Just don’t expect him to brag about being some sort of innovator.
“I don’t know,” Crowder said in a mid-October phone interview. “I mean, I listen to music every day that sounds way more adventurous than anything I’d go for. I feel like what I’m doing is pretty down the pop line of things.”
Perhaps in the context of the overall music scene, Crowder may not push the envelope as much as some artists. But he will allow that he might seem more bold and progressive within Christian music because the realities of the genre don’t encourage musical risk-taking.
“People within our genre, since it’s a smaller, I guess it’s a smaller pool of consumers,” Crowder said. “You don’t have the ability to be as adventurous because you’re trying to, I do feel like the intent of the labels that are servicing the (Christian) consumer, their intent is to legitimately serve the church at large.
“They want to provide something that is sustaining spiritually for them. So they’ve got to really narrow down what their consumer is.”
That’s not the case in the overall music scene, Crowder said. It has room for artists who break stylistic ground and push various styles of music forward. What makes Crowder unusual is his music has grown fairly bold while remaining accessible.
The David Crowder Band saw its final four albums top Billboard magazine’s Christian album chart (with the group’s last album, 2012’s “Give Us Rest,” also reaching No. 2 on Billboard’s all-genre Top 200 album chart).
Now, both his 2014 solo debut, “Neon Steeple,” and his newly released solo album, “American Prodigal,” have topped Billboard’s Christian album chart, and debuted in the top 15 of the Top 200 album chart.
Those two albums connected even though there’s more happening within Crowder’s solo work than may meet the eye of the typical music fan. In a nutshell, Crowder is seeking to bring together and blur the lines between what are commonly considered some white and black music forms, as well as traditional and modern sounds.

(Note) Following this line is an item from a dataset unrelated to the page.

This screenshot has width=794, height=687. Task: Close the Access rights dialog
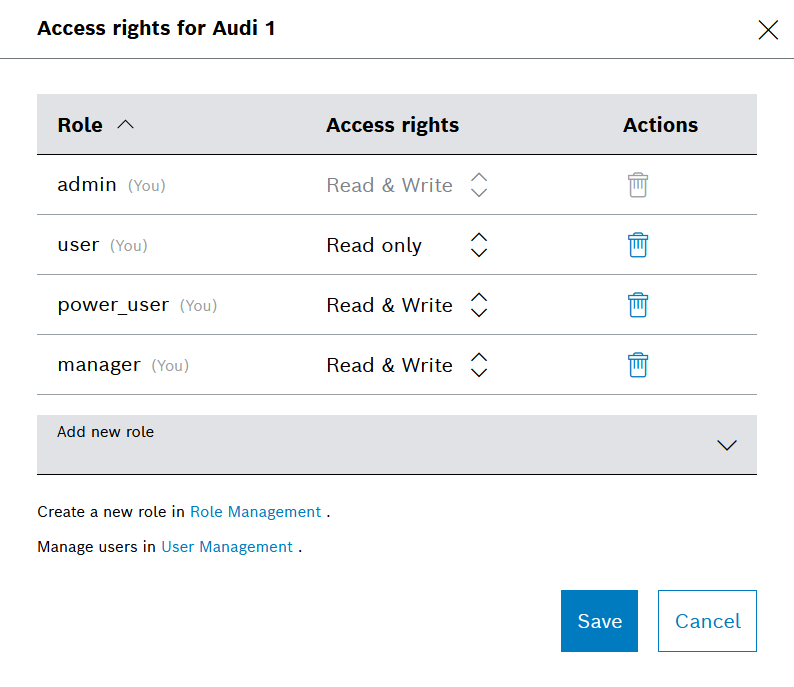point(768,30)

“I wanted to put bluegrass and EDM in one place at the same time (on “Neon Steeple”), he said. “Then this one, I wanted to keep that lineage going.”

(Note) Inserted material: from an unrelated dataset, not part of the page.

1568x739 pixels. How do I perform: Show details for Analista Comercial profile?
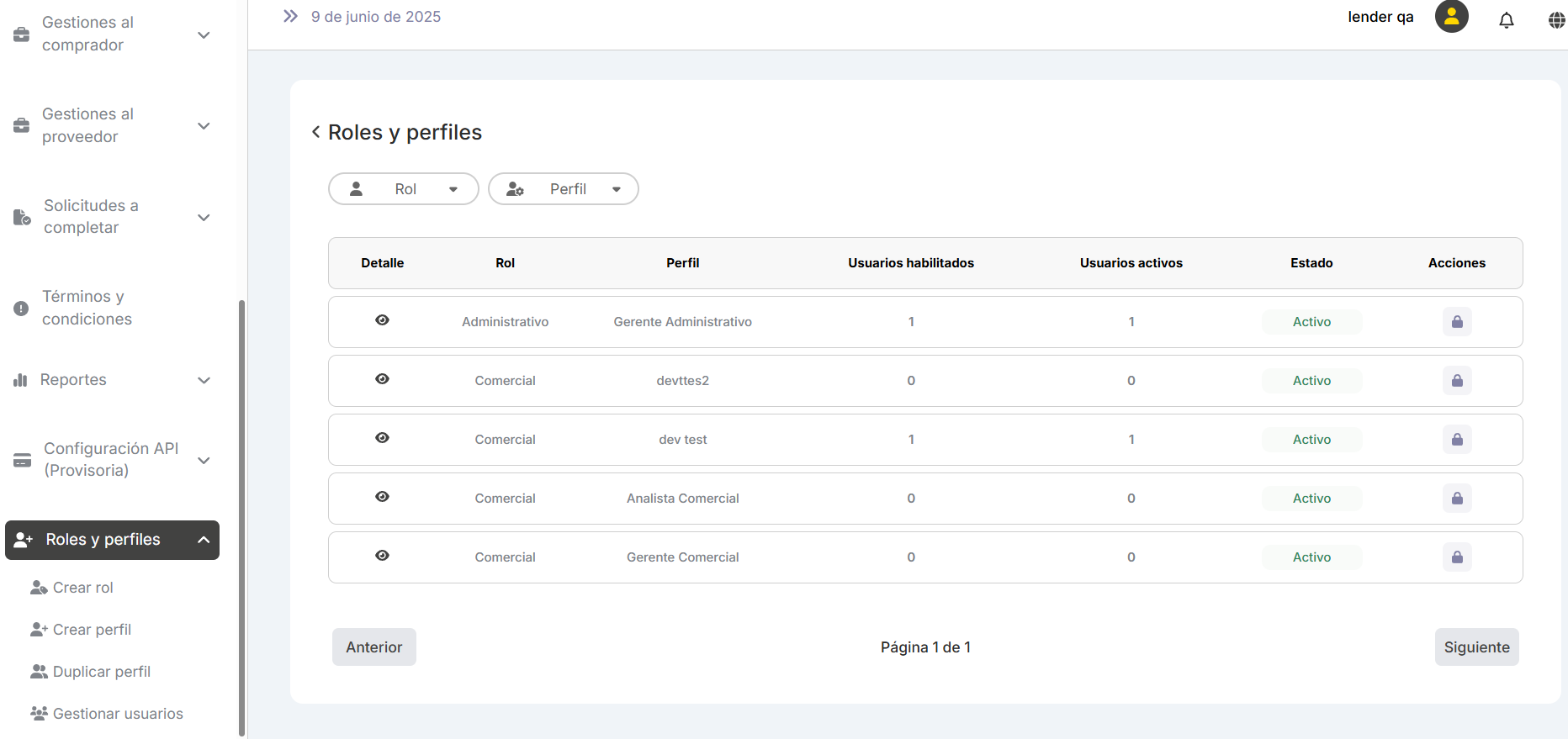[382, 497]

He elaborated on the contrasts between the two albums.
“I’ve twisted the very white bluegrass and EDM scene into a much more urban (context on “American Prodigal”),” Crowder said.

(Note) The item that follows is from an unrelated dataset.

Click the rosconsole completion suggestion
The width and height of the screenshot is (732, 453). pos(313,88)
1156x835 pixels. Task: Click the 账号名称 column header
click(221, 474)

“The lyric content, the way the lyrics were structured on ‘Neon Steeple’ was very Southern gospel. This (the ‘Prodigal American’ album) is very slave/spiritual/black gospel church. It’s just a very slight twist of the dial. If you don’t pay attention, it’s almost the same. It’s all foot and hand music, so stomp, clap, but there’s a different tonality to this. It’s in the music. It’s a little more raw.
“It’s not electronic driven. The other one (‘Neon Steeple’) was electronic driven. … This one is samples. The beat stuff that you’re hearing (on ‘American Prodigal’) is all sampled stuff. It was organic.
“It’s more, that’s an urban nod to a hip-hop/R&B-type approach to music rather than the more electro side of things.”
This collision of old and modern music is readily apparent on “American Prodigal.” On songs like “Prove It,” “Keep Me” and “All You Burdens,” Crowder pits banjo against stomping beats and other modern instrumental textures. “Run Devil Run” mixes acoustic slide guitar and fuzzy electric tones to a similar effect. These uptempo songs sit alongside a healthy number of epic ballads like “My Victory,” “Forgiven” and “Back To The Garden” that aren’t quite so adventurous sonically, but give “American Prodigal” a nice balance.
Crowder is getting the chance to introduce his new songs to audiences as he begins an extensive round of touring.
This fall, he’s co-headlining the West Coast run of Winter Jam, Christian music’s leading package tour. Those dates will be followed by a headlining tour that runs through Dec. 30. Then he’ll headline the winter edition of the Winter Jam tour, which runs from early January into early April.
Crowder’s Winter Jam sets figure to be a shorter version of his headlining shows, which generally run about 90 minutes. In either setting, he is focusing almost entirely on material from his two solo albums – although he’s leaving a little room to switch things up in his show.
“We’ll do ‘How He Loves,’ which is from the David Crowder Band era,” he said. “Everything else is from the two solo records. And then we do, I’m trying to think, we usually throw a cover in. I guess night to night we might have one, but sometimes I go off script.”